Cranberries in the Dunes

Nov 21, 2017

On a sunny and breezy day last month, Kathy and I walked out into the dunes to pick some wild cranberries that grow in the wet bogs there. I’m always newly surprised at the extent, the sweep of the dunes, the expanse of ridges and valleys they contain.

They are in many ways the largest of our landscapes, here in the narrowest part of this narrow land. The berries, we know, are just an excuse to come out here.

As we descended the far slope of the Big Dune, I noticed the touching ways in which the bleached seeds of the beach grass plants, blown in the wind, gathered in the hollows created by our footsteps. In places we came upon dark, snakelike bands of soil, fragments of the original forest floor that once covered these dunes before the settlers cut them down for firewood, lumber, and to make pasture for their livestock. Even when these ancient soil horizons are not visible, one can indirectly detect their presence by lines of certain plants, such as cotton grass and an occasional aster that would not survive in pure sand but are nourished by the buried loam. So the past history of this land still survives in hidden pockets.
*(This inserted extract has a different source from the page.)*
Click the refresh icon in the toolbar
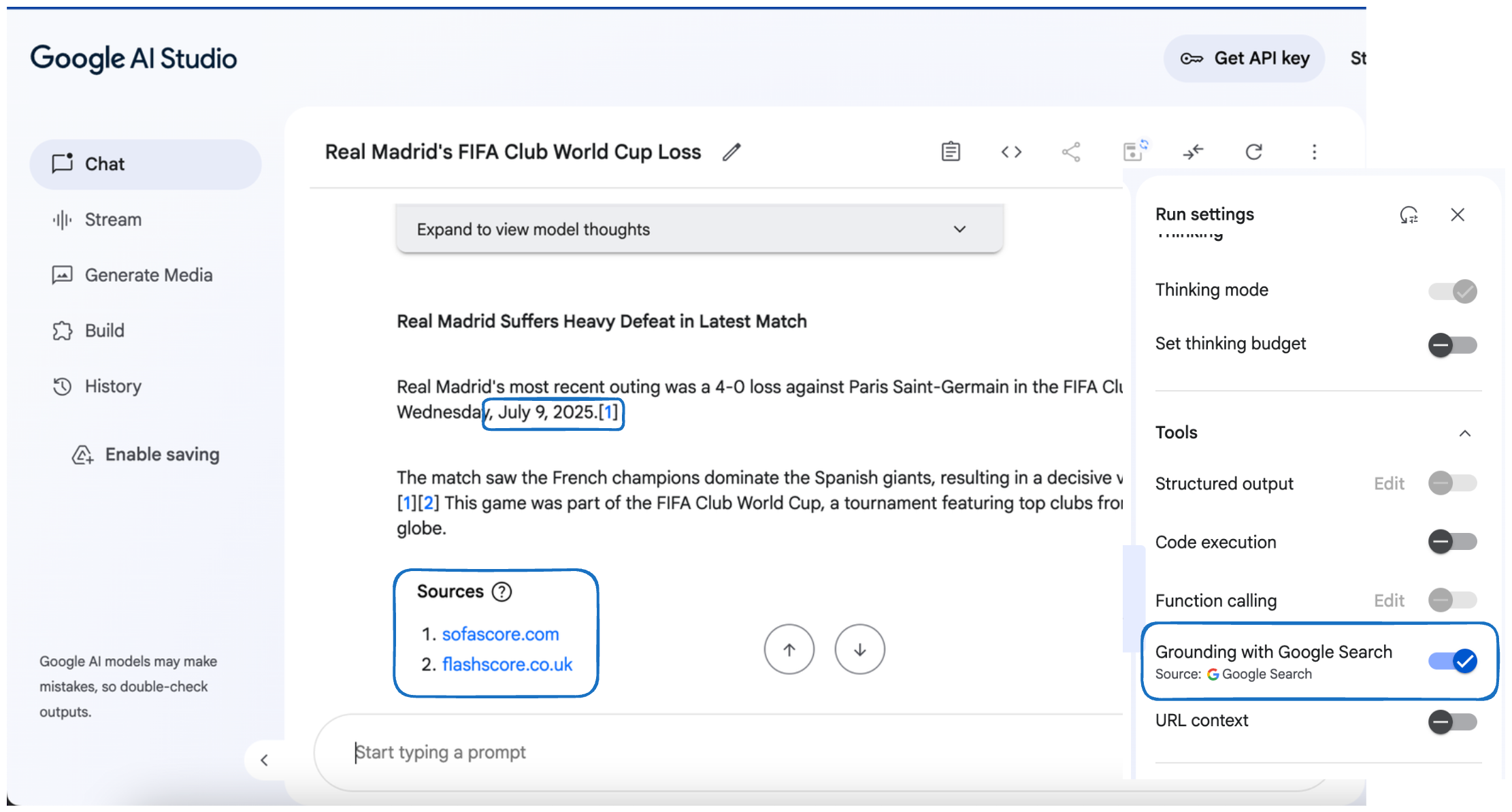 (1253, 152)
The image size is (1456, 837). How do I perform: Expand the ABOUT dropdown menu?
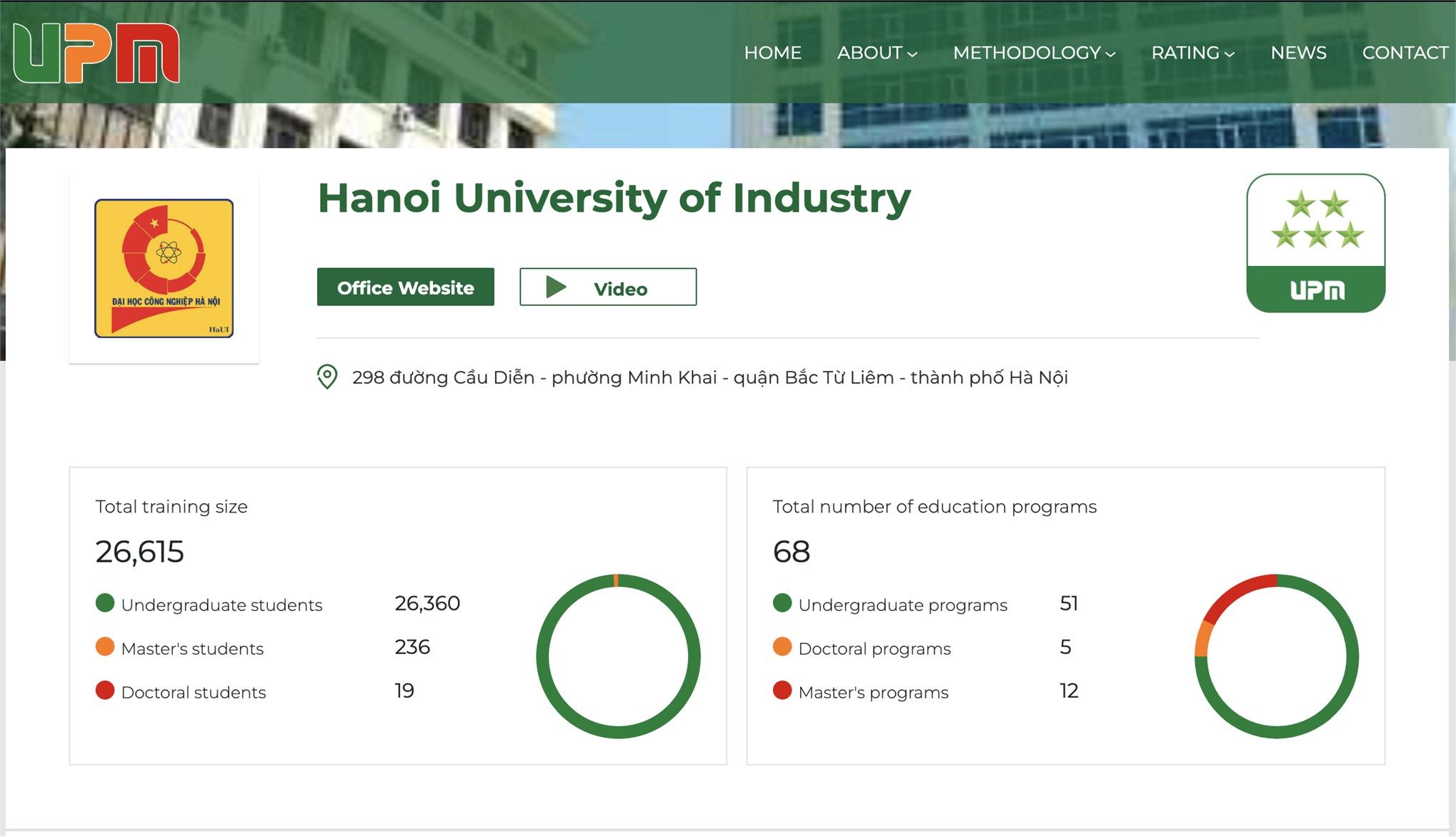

We found the cranberries in the first swale to the left on the way out, and still more in the fringe bogs that line the main path out to the dune shacks. Most people are surprised to find these bog-plants growing out in the desert-like dunes, but the bogs here are actually exposed portions of the freshwater lens that underlies the dunes. In drought years, the bogs are pretty dry and the berry crop small.  But in wet years like this, the berries are plentiful and the bogs look like small lakes, reflecting the bright autumn sky.

Most of the berries we found were in the lowest, or wettest parts of the bogs. Our shoes and pants got soaked as we picked, but they dried out quickly in the sun and wind. Kathy remarked on the striking variety of size, shape and color of these wild berries, which, presumably, are the origin of all cultivated species. As the berries ripen to a dark purple-red color, so do the vines, making the berries harder to find.

Just in front of the dune shacks we stopped to pick some rose hips on the beach rose bushes growing on a wide accreting shelf of glistening, fluttering sand.  Then we walked out to the beach and stopped for a lunch of fruit and cheese. Now is the time to see the ranks of sea fowl and late-migrating shorebirds in easy squadrons out over the water and along the beach: loose sleeves of black-and-white eiders skimming low, back and forth over the dark October waves, gulls arcing and screaming high up over the breaking swells, dunlins and sanderlings trucking like little mechanical toys along the rim of the swash and wrack lines, then suddenly leaping up in small flocks and resettling nearby; and huge crowds of migrating tree swallows swarming high up over the dunes. On that day of bright sunshine, brisk winds, shining berries, and plump red rose hips, birds and plants alike all seemed like animate expressions of the energy and enthusiasm of wind and wave. We felt like running all the way back to the highway.